In comparing the performance of RMs other than RMA, two factors are of interest. One is the configuration of the transmission microphone. Figure 4 shows the data from RMC in omnidirectional and directional microphone configurations, with the directional microphone providing better objective scores. The second is the analog vs. digital wireless communication strategy. RMB and RMC employ analog FM, while RMD employs digital wireless protocol. Figure 4 shows equivalent performance among these three devices across different environments, indicating that digital wireless protocols per se are not superior to legacy analog FM technologies.
Although the present study utilized two mannequins - one representing the talker and the other representing the listener - for collecting the RM recordings, similar electroacoustic benchmarking can be accomplished in standard HA test boxes, in addition to the AAA transparency verification and the standardized ANSI/ASA S3.47 tests. In order to further investigate this, another set of recordings were made when the transmitter’s microphone was placed 4 cm from the centre of mouth simulator.

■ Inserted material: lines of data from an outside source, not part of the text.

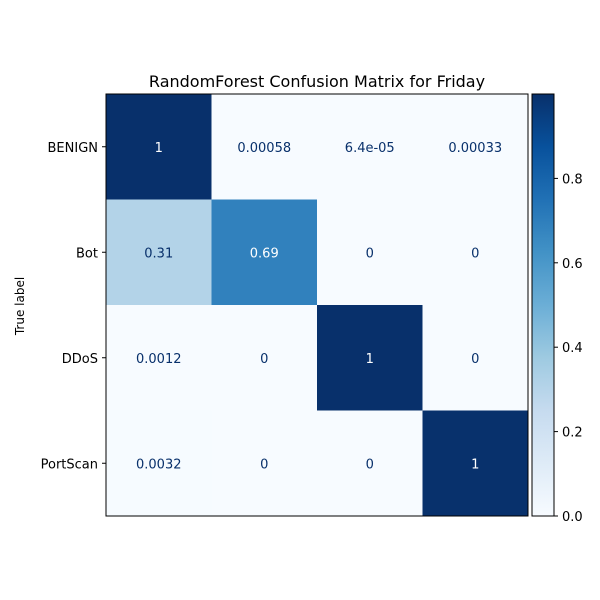  What do you see at coordinates (543, 305) in the screenshot?
I see `colorbar-gradient` at bounding box center [543, 305].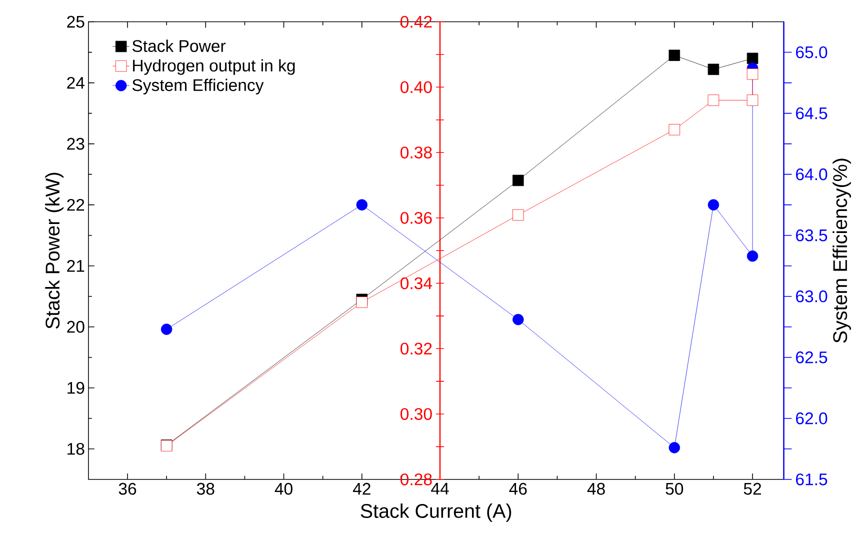  What do you see at coordinates (283, 489) in the screenshot?
I see `x-tick-label: 40` at bounding box center [283, 489].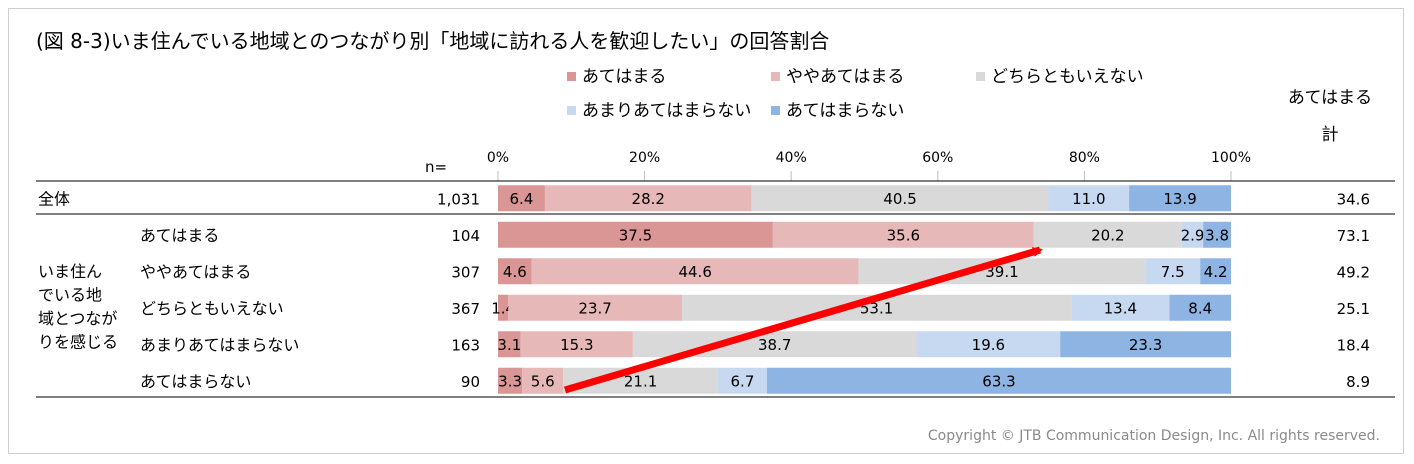  I want to click on bar-value-label: 44.6, so click(694, 272).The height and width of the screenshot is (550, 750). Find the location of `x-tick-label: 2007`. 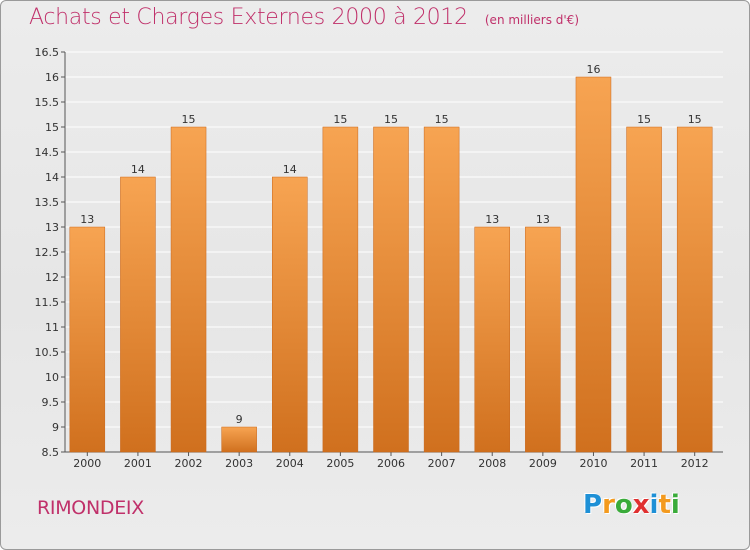

x-tick-label: 2007 is located at coordinates (442, 464).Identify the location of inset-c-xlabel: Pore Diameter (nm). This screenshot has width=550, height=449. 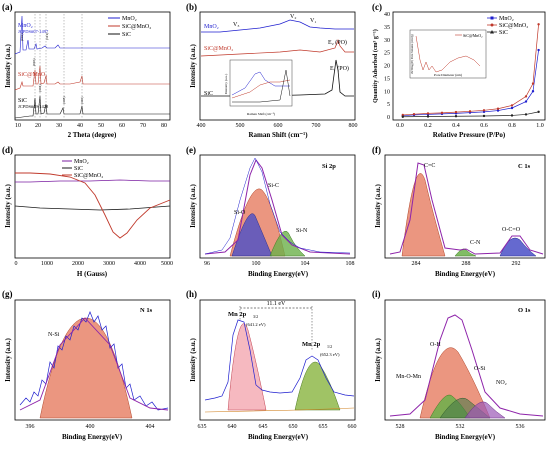
(448, 75).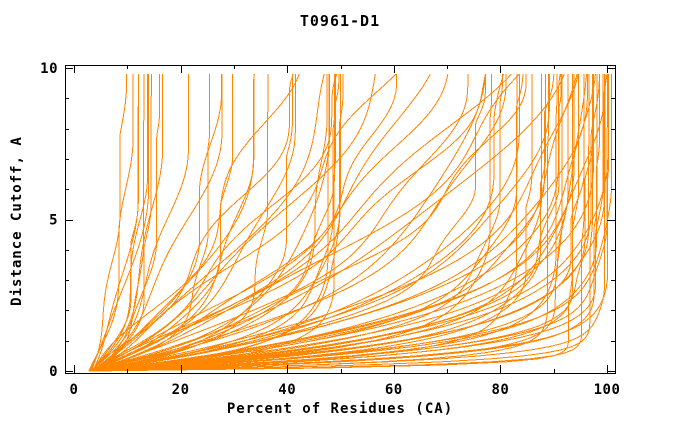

This 4 cm distance also simulates the condition in which a boom microphone is used as the transmitting microphone. HASPI and HASQI results extracted from the 4 cm RM recordings correlated highly with the values extracted from the 20 cm recording set (0.97 and 0.93 respectively). Most HA test boxes (such as Audioscan Verifit) are equipped with two loudspeakers within the test box enclosure - one for speech presentation and the other for noise presentation, This enables simulation of conditions similar to the environment #1 conditions explored in this study. Thus, the electroacoustic metrics investigated in this study can potentially be included in standard HA test boxes for further characterizing the RM performance.
The performance of four different RMs was benchmarked in different acoustic environments using electroacoustic measures that predict perceived speech intelligibility and quality by HI listeners. Results showed disparity in RM performance, and the RM that utilized an array microphone at the transmitter, a proprietary digital wireless communication protocol, and additional processing at the receiver, performed the best and was relatively more robust to increases in background noise level and reverberation. The electroacoustic measures explored in this study can supplement the AAA’s device transparency guideline and the quality control tests outlined in the ANSI/ASA 3.47 standard.